@PTFC My apologies, I must of missread what you were talking about seeing I was trying to reply to multiple people and must of gotten confused in the middle of it all. My apologies, I'll be more careful with such things in the future. That's exactly what it is, thinking out loud. Thanks for re-wording it seeing I was going to use thinking out loud but I couldn't for the life of me get it off the tip of my tongue so to speak. Thank you again for your post(s), they're always very insightful!
@Biteme Oh no I don't do it in public unless I'm alone in my car to avoid road rage. It's very rare that I'd say anything outside of the house or think out loud to re-phrase it as PTFC has stated. I always wait till I get home to think out loud just to cool off after everything.
It seems to help but I honestly wish there were more good people in this world like you guys and gals on this forum site. It really feels like the majority of people are just rude, maybe it's just in human nature to be the alpha male for the male gender, I'm not fully sure. Regarding rude females, why bother approaching me while minding my own business with hateful things to say-- I don't fully understand what I could possibly do wrong minding my own business, this includes males aswell (I don't know these people or they're just people I met once and never talked to again).

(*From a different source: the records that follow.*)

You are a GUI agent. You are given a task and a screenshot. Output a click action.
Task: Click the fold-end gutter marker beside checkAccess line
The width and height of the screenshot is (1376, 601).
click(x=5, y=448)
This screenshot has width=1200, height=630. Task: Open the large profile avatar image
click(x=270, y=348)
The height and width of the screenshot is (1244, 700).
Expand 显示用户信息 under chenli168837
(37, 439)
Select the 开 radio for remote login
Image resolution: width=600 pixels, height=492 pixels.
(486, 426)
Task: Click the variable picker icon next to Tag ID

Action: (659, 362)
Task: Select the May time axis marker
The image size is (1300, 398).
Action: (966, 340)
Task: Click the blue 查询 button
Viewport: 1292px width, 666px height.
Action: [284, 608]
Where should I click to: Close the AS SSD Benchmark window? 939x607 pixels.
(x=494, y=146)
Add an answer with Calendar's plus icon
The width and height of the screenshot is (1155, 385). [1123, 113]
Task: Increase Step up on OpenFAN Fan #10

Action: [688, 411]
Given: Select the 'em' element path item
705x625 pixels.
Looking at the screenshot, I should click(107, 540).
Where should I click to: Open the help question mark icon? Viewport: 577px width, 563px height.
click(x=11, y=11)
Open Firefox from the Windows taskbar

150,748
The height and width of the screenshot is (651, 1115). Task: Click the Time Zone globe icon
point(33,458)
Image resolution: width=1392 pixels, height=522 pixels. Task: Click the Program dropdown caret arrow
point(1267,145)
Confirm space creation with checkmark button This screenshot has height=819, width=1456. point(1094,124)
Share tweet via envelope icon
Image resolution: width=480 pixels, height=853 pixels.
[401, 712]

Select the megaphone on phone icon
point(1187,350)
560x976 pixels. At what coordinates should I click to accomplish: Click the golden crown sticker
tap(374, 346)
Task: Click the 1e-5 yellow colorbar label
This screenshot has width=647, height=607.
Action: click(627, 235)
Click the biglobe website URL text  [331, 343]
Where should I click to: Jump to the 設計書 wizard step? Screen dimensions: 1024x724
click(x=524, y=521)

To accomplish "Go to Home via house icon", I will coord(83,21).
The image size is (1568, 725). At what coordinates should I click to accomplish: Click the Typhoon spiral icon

I don't have a bad self image and I always give off a good vibe when I talk to people, I'm always optimistic. Sometimes I play around with these rude people and it does tend to work but I don't know if that's the best approach. For example, something that happened awhile back. A female approached me, I knew her but we never talked. She always accused me of things I didn't do and would keep going on and on about how I'm taking her snacks and what not as silly as that sounds. I walked over to the trashcan in the office near her station and BAM, there's the whatever it was packaged in empty. She told me that meant nothing and it was me, such things have been going on for so long now that I've adjusted to it and sometimes say things like "Yep! It was me, you caught me, the notorious ritz cracker bandit! I'm such a bad person that I'd ruin your day over silly crackers, mwahahahahaha." Yeahhhh now that I think about it maybe that wasn't the best idea in the world but those weren't my exact words, it was just an example of what I do sometimes. I just go along with it to maintain a positive outlook on things. When hateful things are said to me, I agree with them and start laughing-- sometimes they laugh, sometimes they just walk away in confusion. An example of that would be "My god you're a nerd" I had to censor that seeing I'm trying to cut back on swearing-- I used to swear worse than a sailor! My generalized response would be "Yep, I'm an ol' nerd that lives in his mothers basement that collects My Little Pony dolls" or something along those lines, once again an example. All of the things I've said to people after so many hateful things were said to me I generally became immune to most with just basic responses like that but it's the ones that really get under your skin to ruin your entire day as if it was their density in life that bug me.
Is this really what the world is turning into now? If so, send me back to the 75's-80s'. I'd like to order one time machine to go please!